Vertebral column stabilizers (external and internal obliques, transverse and rectus abdominis, erector spinae muscles, and quadratus lumborum), hip flexors (iliopsoas, rectus femoris, sartorius, and tensor fasciae latae), hip extensors (hamstrings and gluteus maximus), knee flexors (hamstrings and gastrocnemius), and knee extensors (rectus femoris, vastus intermedius, vastus lateralis, and vastus medialis).

This lower-body complex exercise challenges the mobility and stability of the entire body. Used to enhance an individual's force production and ability to perform complex movements at high velocities, it also challenges an individual's balance and stability during a unilateral movement task.


  • Start in a standing position with a barbell resting across the shoulders (Note: Body weight is an appropriate load for an athlete until a biomechanically competent lunge pattern with control and balance at good speed can be executed) (Figure 1).
  • F1-14
    Figure 1:
    Starting position.
  • ○ The feet should be hip to shoulder width apart in the stance. A stance too narrow can cause balance issues from the start of the lunge.
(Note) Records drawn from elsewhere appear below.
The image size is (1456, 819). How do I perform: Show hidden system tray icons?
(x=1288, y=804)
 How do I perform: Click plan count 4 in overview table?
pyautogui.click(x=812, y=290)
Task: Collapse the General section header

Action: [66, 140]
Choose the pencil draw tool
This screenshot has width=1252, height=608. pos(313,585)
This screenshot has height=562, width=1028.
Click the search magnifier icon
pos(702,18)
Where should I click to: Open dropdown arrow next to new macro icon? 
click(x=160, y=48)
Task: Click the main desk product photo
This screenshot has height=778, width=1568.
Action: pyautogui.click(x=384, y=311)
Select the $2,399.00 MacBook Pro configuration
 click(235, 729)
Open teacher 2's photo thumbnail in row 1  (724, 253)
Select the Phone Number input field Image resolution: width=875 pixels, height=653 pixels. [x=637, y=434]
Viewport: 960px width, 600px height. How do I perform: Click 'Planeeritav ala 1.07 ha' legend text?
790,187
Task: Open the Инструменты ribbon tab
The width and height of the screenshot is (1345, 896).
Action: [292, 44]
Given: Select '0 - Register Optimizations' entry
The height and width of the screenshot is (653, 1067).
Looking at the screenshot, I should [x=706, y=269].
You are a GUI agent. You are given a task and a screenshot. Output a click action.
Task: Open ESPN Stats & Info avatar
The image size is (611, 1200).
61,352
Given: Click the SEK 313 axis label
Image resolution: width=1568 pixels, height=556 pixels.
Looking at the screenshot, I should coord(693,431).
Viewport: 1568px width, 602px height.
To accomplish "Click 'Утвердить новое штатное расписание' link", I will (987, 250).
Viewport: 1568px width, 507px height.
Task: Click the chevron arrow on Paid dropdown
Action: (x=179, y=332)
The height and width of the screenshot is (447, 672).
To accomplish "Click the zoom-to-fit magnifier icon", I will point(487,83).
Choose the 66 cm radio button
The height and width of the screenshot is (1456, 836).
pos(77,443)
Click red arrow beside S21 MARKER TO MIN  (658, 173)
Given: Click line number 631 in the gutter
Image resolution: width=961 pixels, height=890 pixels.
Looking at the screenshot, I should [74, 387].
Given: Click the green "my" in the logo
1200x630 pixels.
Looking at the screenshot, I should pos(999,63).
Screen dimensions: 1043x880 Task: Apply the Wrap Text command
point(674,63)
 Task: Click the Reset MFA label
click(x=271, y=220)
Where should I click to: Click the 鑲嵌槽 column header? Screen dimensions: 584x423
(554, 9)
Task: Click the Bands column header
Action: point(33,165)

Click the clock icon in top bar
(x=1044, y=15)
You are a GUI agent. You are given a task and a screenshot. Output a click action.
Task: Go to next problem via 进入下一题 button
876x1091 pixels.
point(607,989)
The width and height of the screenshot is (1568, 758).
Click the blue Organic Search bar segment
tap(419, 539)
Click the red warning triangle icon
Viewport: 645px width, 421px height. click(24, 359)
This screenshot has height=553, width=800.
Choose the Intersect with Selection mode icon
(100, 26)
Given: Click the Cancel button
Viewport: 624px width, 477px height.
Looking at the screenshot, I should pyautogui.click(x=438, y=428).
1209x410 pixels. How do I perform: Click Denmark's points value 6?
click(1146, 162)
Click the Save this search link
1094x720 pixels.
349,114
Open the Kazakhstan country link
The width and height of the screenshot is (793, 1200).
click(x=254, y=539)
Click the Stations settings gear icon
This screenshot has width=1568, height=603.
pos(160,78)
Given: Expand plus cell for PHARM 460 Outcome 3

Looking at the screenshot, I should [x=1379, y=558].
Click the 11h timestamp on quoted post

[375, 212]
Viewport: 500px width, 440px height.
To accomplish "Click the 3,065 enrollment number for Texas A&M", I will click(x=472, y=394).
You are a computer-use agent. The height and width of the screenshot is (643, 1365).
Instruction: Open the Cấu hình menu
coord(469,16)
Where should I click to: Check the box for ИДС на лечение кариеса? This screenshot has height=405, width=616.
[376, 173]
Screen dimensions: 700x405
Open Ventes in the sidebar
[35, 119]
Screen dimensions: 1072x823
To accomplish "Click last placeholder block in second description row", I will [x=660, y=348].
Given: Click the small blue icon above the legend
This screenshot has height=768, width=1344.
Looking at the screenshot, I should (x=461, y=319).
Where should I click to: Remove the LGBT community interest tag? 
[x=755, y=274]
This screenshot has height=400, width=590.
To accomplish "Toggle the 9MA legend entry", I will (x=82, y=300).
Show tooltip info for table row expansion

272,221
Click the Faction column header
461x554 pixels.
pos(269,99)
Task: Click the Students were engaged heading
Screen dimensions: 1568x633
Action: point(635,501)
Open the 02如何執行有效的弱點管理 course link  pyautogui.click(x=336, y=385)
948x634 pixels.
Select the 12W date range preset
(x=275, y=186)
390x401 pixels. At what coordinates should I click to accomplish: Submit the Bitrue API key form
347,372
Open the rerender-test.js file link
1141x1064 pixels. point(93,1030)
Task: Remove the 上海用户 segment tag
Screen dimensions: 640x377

The feet should be aligned with the shoulders throughout the execution of the exercise.
  • In a controlled movement, extend the right hip, reaching back with the right leg and foot, while flexing the front hip and knee (Figure 2).
  • F2-14
    Figure 2:
    Reverse lunge.
  • ○ The gluteus maximus of the left hip will be activated eccentrically to control the knee alignment as the right foot touches the floor during this backward movement.
  • ○ With descent into the reverse lunge position, both hips are kept in alignment with the knees so that the knees do not medially or laterally deviate or collapse.
  • ○ At the end of the reverse lunge, the trunk is erect and directly in line with the hips. If the athlete overstrides or steps back too far, a position of lumbar extension can occur especially if hip mobility is lacking. This end position should be avoided.
  • ○ In the final reverse lunge position, both the knees should be flexed to approximately a 90° angle, the left knee even with, but not in front of, the toes of the left foot.
  • ○ The right thigh should be about perpendicular with the floor, and the left thigh should be parallel to the floor.
  • ○ The toes of each foot point straight ahead.
  • Pause momentarily in this reverse lunge position.
  • Continue the exercise by extending the right hip and knee to propel the body up and forward.
  • Without taking a middle step, bring the right hip and knee into flexion and step onto a box that has been placed just in front of the left foot (Figure 3).
  • F3-14
    Figure 3:
    Step up on a box.
  • ○ Box height should be adjusted according to the individual athlete with a height that requires no more than 90° of knee flexion when the foot is placed on the box.
  • Stand up on the box on the right foot by extending the right hip and knee.
  • Flex the left hip and knee to approximately 90° while standing on the right foot on the box (Figure 4).
  • F4-14
    Figure 4:
    Hip flexion on a box.
  • Finally, extend the left hip and knee so the end position is standing with both feet, shoulder width apart, on the box.
  • Step off the box with the right foot and assume the initial starting position in front of the box with the barbell resting on the shoulders in preparation for another repetition.


  • Beginners, 1-2 sets of 5-10 repetitions (reps) per leg with 35-40 seconds of rest between sets.
  • Intermediates, 2-4 sets of 5 reps per leg with 1-minute rest between sets.
  • Advanced, 4-5 sets of 3 reps per leg with 2-minute rest between sets.


  • Beginners, body weight as initial load.
  • Intermediates/Advanced, if the athlete can perform a biomechanically competent lunge pattern with control and balance at a good speed using body weight, then an external load can be added.

Note: Proper exercise execution is paramount, and technique should not be sacrificed in lieu of load. Therefore, some decision making on the part of the strength and conditioning professional and/or personal trainer and athlete must be used to determine the proper initial and subsequent loads.